The first study explored Otago, NZ IBD patients’ experiences with MA via focus group discussions. The data were analysed using reflexive thematic analysis from a ‘direct realist’ viewpoint. Participants perceived MA as a “duty” that was very important to their wellbeing and their MA was centred around a routine requiring proactivity to maintain. Side effects and regimen factors such as a high number of pills and frequency of dosage negatively affected MA. Additionally, obtaining refills was described as a difficult task. Conversely, healthcare professionals played a significant role in supporting and facilitating MA. The support structures identified included family, friends and colleagues as well as targeted health system factors e.g. medication subsidies.
The second study used national dispensing claims and hospitalisation data (Pharmaceutical Collection and National Minimum Dataset) in investigating nationwide MA levels of NZ IBD patients, over three and five years, using daily polypharmacy possession ratio (DPPR). The relationship between MA and the numbers of hospitalisations, and corticosteroid dispensings was also investigated. The three- and five- year cohorts had 4654 and 3148 patients, respectively. Average MA estimates were moderately high at 77.4% and 74.9% over three and five years, while 54% and 51% of patients, respectively, had good adherence (MA≥80%). There was no correlation between MA and the numbers of hospitalisations, and corticosteroid dispensings for both the three- and five- year cohorts.
The third study explored the availability of electronic health records in southern NZ for estimating IBD patient’s MA, and its relationship with corticosteroid dispensings. Medication dispensing data of IBD patients of the former Southern District Health Board (DHB) were curated, from a patient management database, to estimate MA (DPPR) over three years for 108 patients. The mean MA was high at 83.2%, and 69% of patients had MA≥80% (good adherence). Median MA was significantly higher for males versus females (96% vs 83%). There was no correlation between DPPR and the number of corticosteroid dispensings. These findings should be considered with caution due to the uncertain amount and type of missing data in the database. This is because the data were not obtained from all prescribers or pharmacies.
The fourth study collated MA promotion strategies recommended in eight national NZ health/medicines policies, using documentation analysis, to outline the MA policy landscape for the first time. Interventions targeted health system, socioeconomic, disease, therapy and patient-specific factors. Incorporating MA promotion across the health system (in IT platforms, MA services and others) with the collaboration of all healthcare professionals, pharmacists especially, was central to the interventions as was including patients in medicines therapy decisions via robust communication. The interventions aligned with the MA needs of NZ chronic disease (e.g. IBD) patients, indicating that implementing them could improve patients’ MA. The lack of a national MA policy or responsible entity and other policy gaps were spotlighted for resolution. Implementing the interventions would require multipronged efforts of stakeholders across government, the pharmacy/medicine sectors, academia and more.
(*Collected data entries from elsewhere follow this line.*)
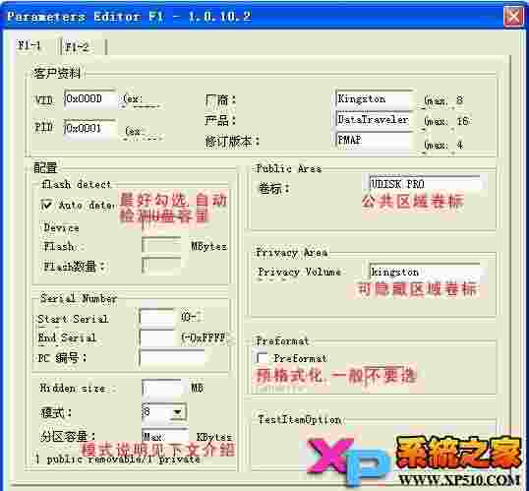Enable the Preformat checkbox
Image resolution: width=529 pixels, height=491 pixels.
(263, 357)
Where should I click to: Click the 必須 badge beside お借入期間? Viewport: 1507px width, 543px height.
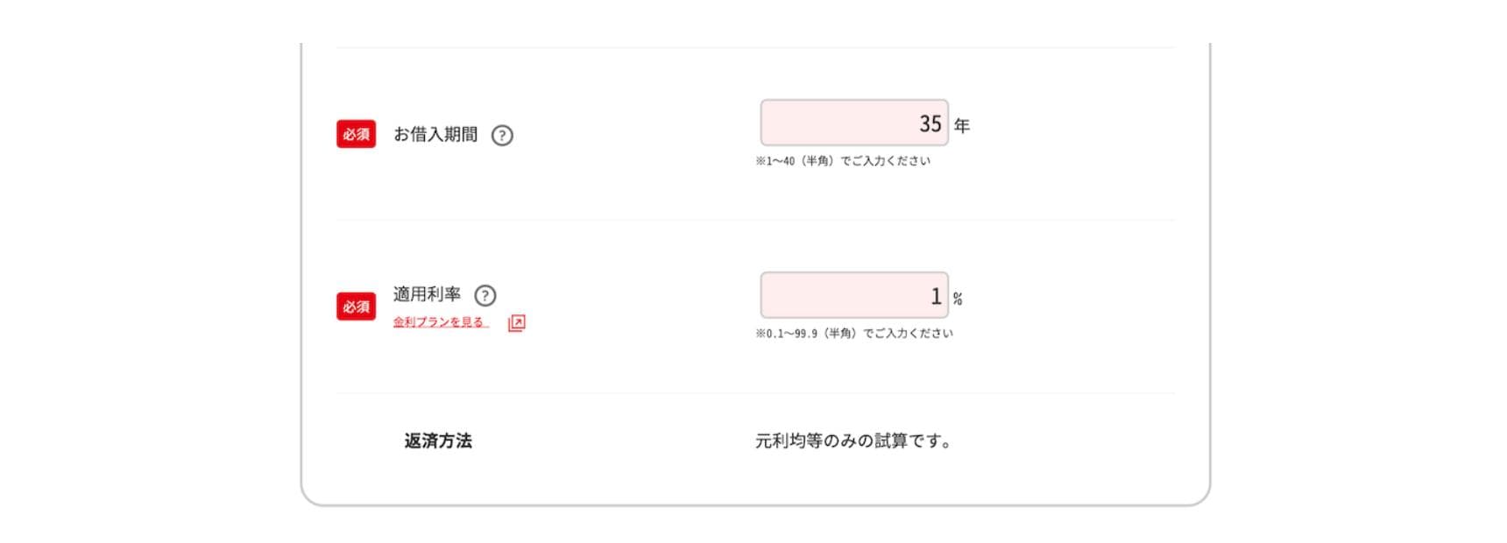[356, 134]
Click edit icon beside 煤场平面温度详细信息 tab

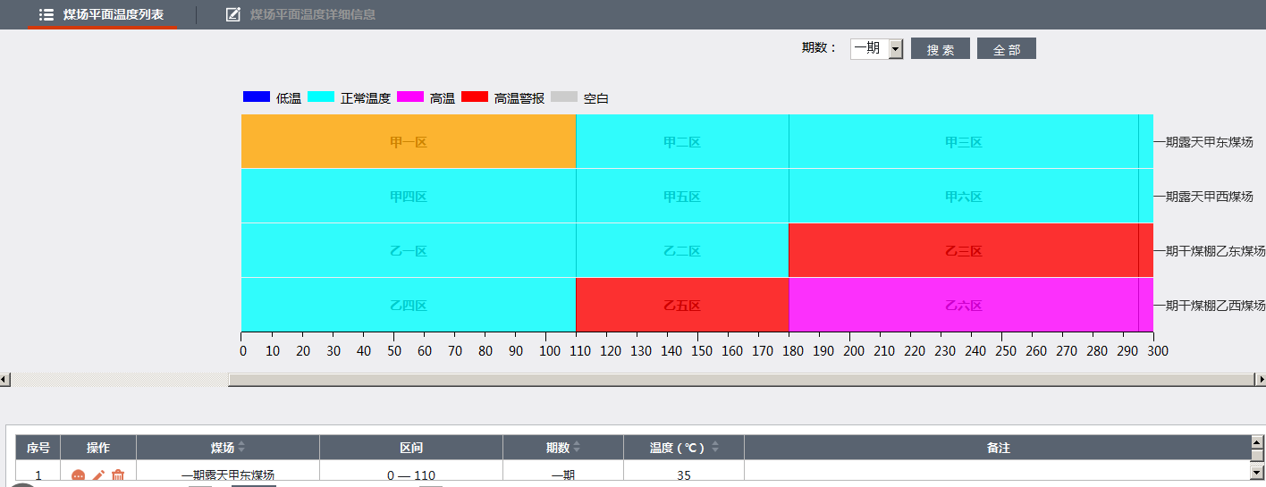(233, 14)
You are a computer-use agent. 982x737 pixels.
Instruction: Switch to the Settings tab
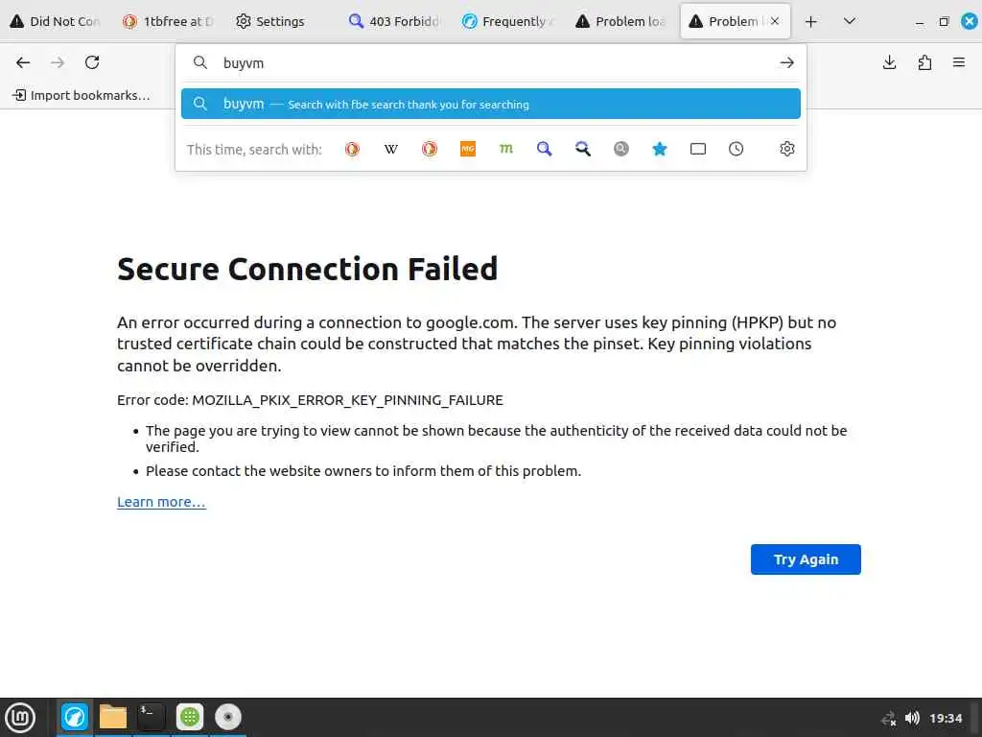(270, 21)
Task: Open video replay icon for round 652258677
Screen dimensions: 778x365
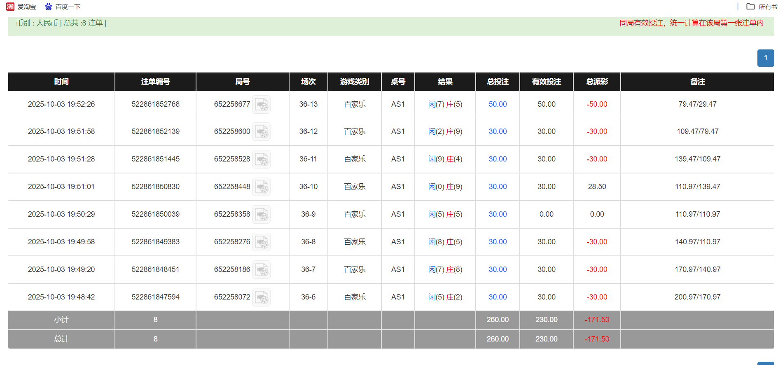Action: (x=261, y=105)
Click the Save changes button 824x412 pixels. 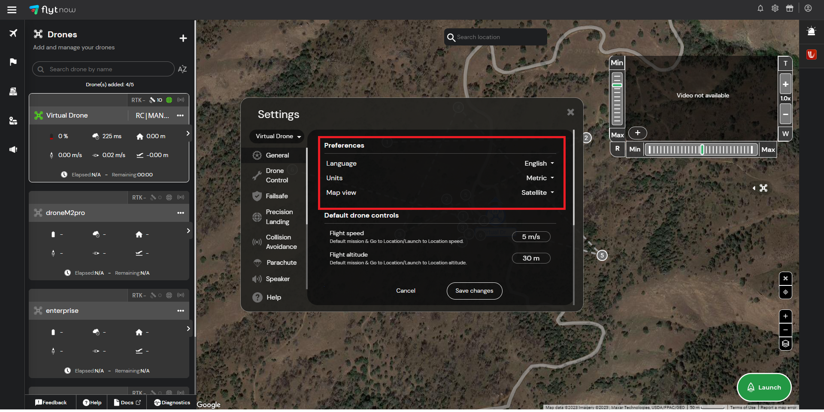click(474, 291)
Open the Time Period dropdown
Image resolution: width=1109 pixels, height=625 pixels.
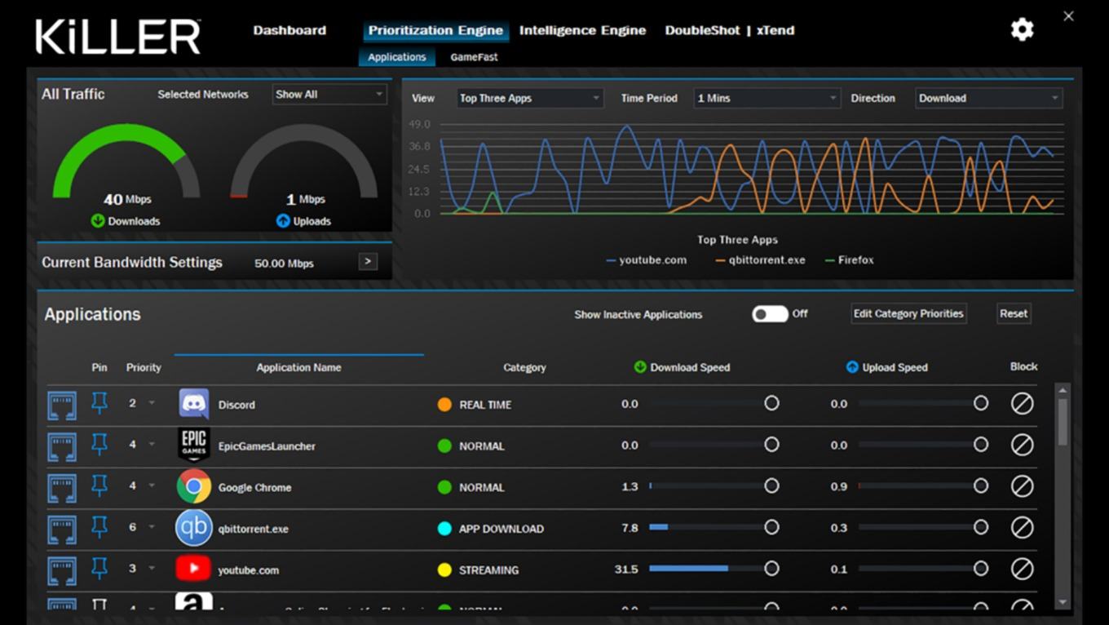coord(767,98)
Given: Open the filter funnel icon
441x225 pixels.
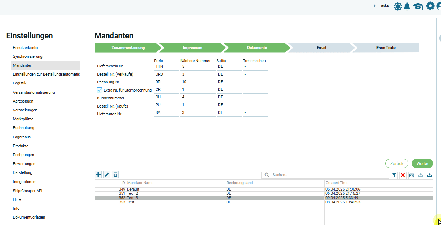Looking at the screenshot, I should click(x=394, y=175).
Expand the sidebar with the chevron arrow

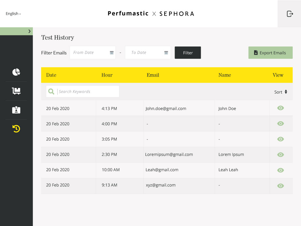[29, 31]
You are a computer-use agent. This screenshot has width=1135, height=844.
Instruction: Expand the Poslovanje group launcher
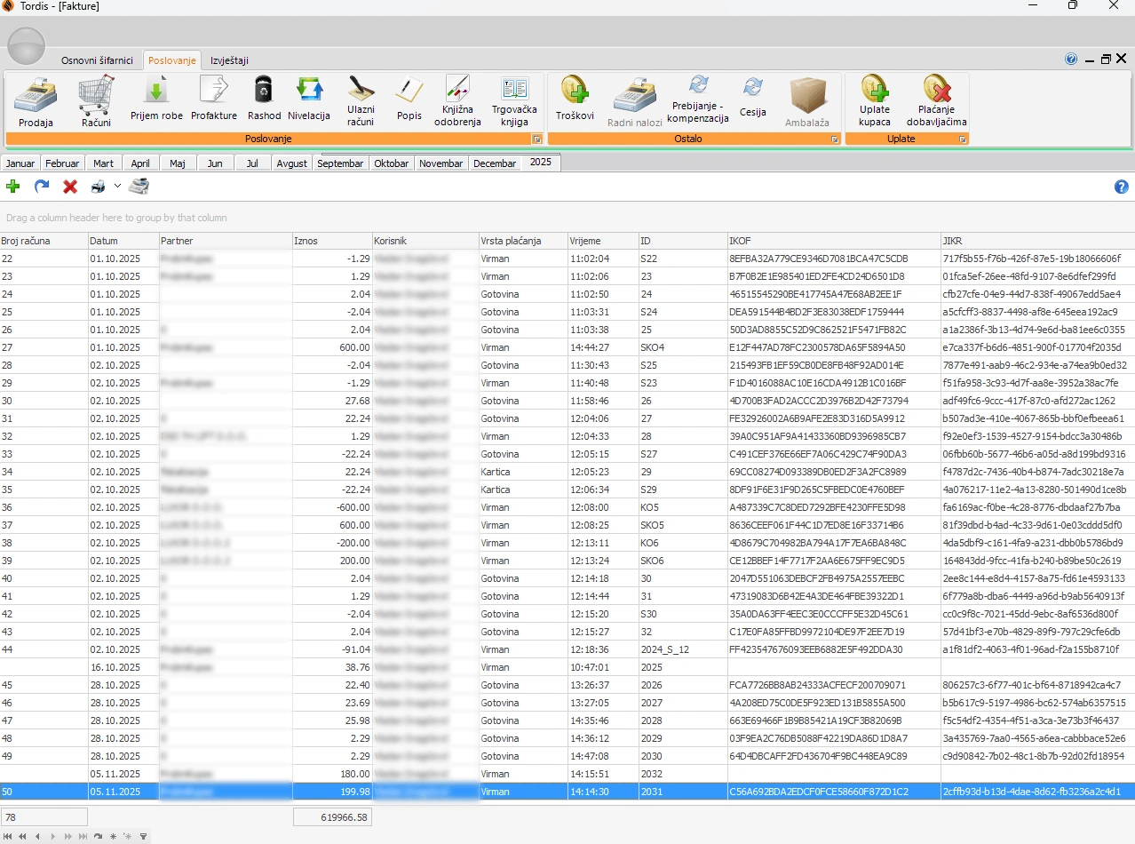[536, 139]
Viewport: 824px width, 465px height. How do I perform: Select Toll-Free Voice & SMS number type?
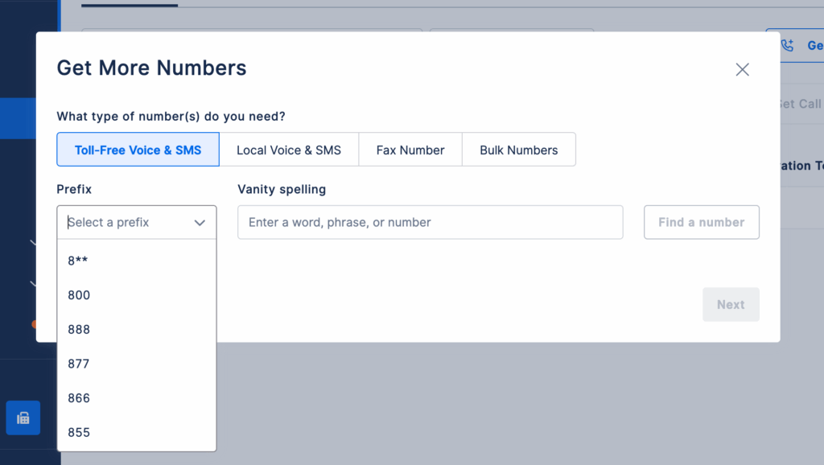click(138, 150)
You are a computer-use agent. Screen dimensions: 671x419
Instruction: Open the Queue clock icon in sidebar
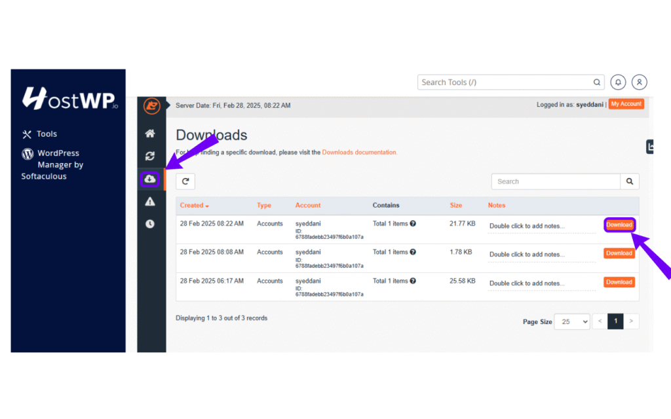[x=150, y=224]
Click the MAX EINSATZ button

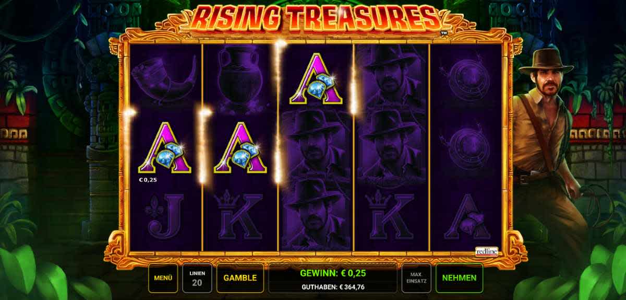click(x=416, y=278)
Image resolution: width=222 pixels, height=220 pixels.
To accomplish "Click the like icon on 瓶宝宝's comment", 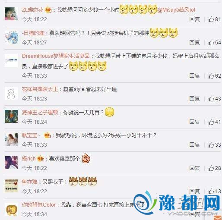I will click(211, 145).
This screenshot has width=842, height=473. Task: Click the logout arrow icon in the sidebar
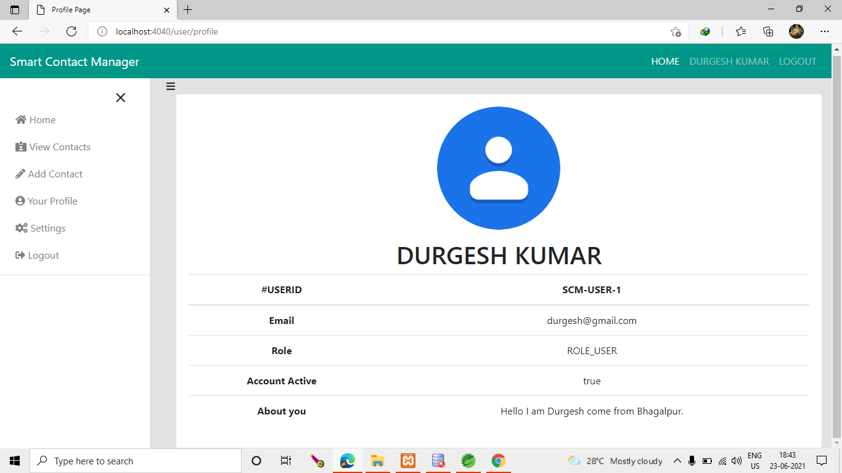click(x=20, y=255)
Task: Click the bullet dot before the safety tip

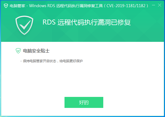Action: (x=21, y=61)
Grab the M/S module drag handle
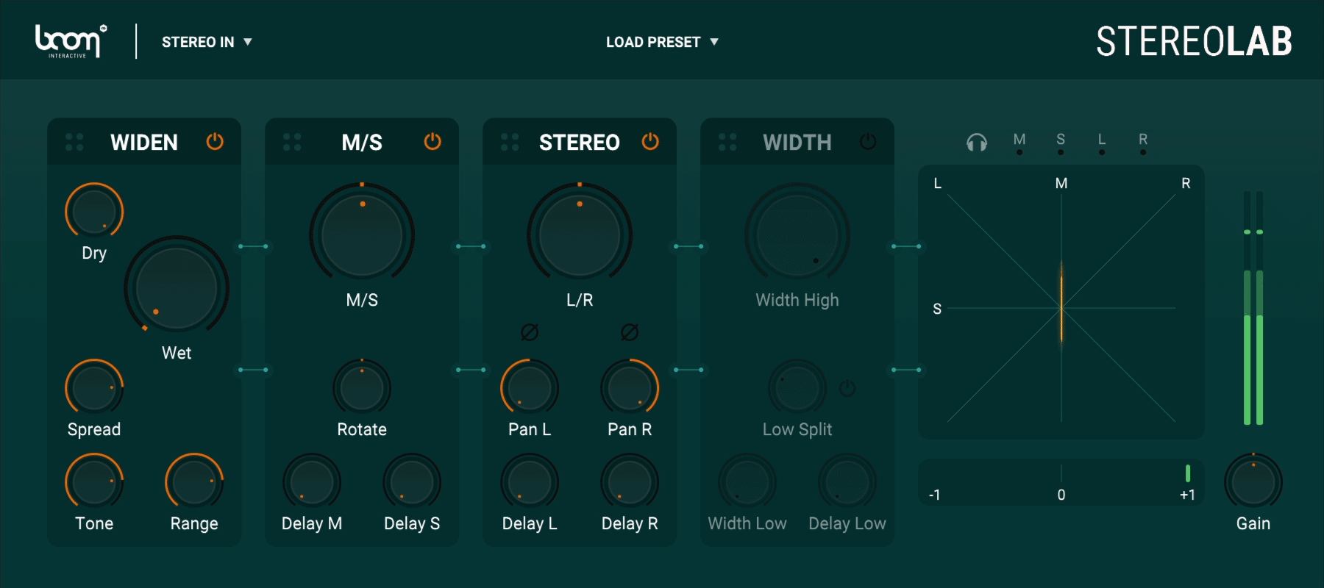The height and width of the screenshot is (588, 1324). coord(292,143)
NZ patients with IBD are motivated to practice good MA but face challenges which need to be addressed from the patient to the health system levels. Long-term MA for IBD patients, both nationwide and within the regions of the former Southern DHB, appears high on average. Just over half and two thirds of patients nationwide and regionally, respectively, meet the good MA threshold. There was no correlation between nationwide or Southern DHB MA (DPPR) and the number of concurrent hospitalisations or corticosteroid dispensings. This may have been impacted by the lack of a lag period before counting hospitalisation/steroid dispensing numbers due to data maximisation realities, and heterogeneities in the study populations (including patients of all ages, disease types/severities etc.) and medications (DPPR assesses MA to polypharmacy, but each medicine might impact disease outcomes differently). Further research should consider these and other factors. High quality health and medicines datasets, including prescription and dispensing data, are available in NZ but require optimisation for use in calculating MA. Health and medicines policies have also proposed interventions for promoting MA and these align with the MA needs of patients with chronic diseases e.g. IBD. However, further research and efforts in policy implementation are needed to translate the recommendations to practice.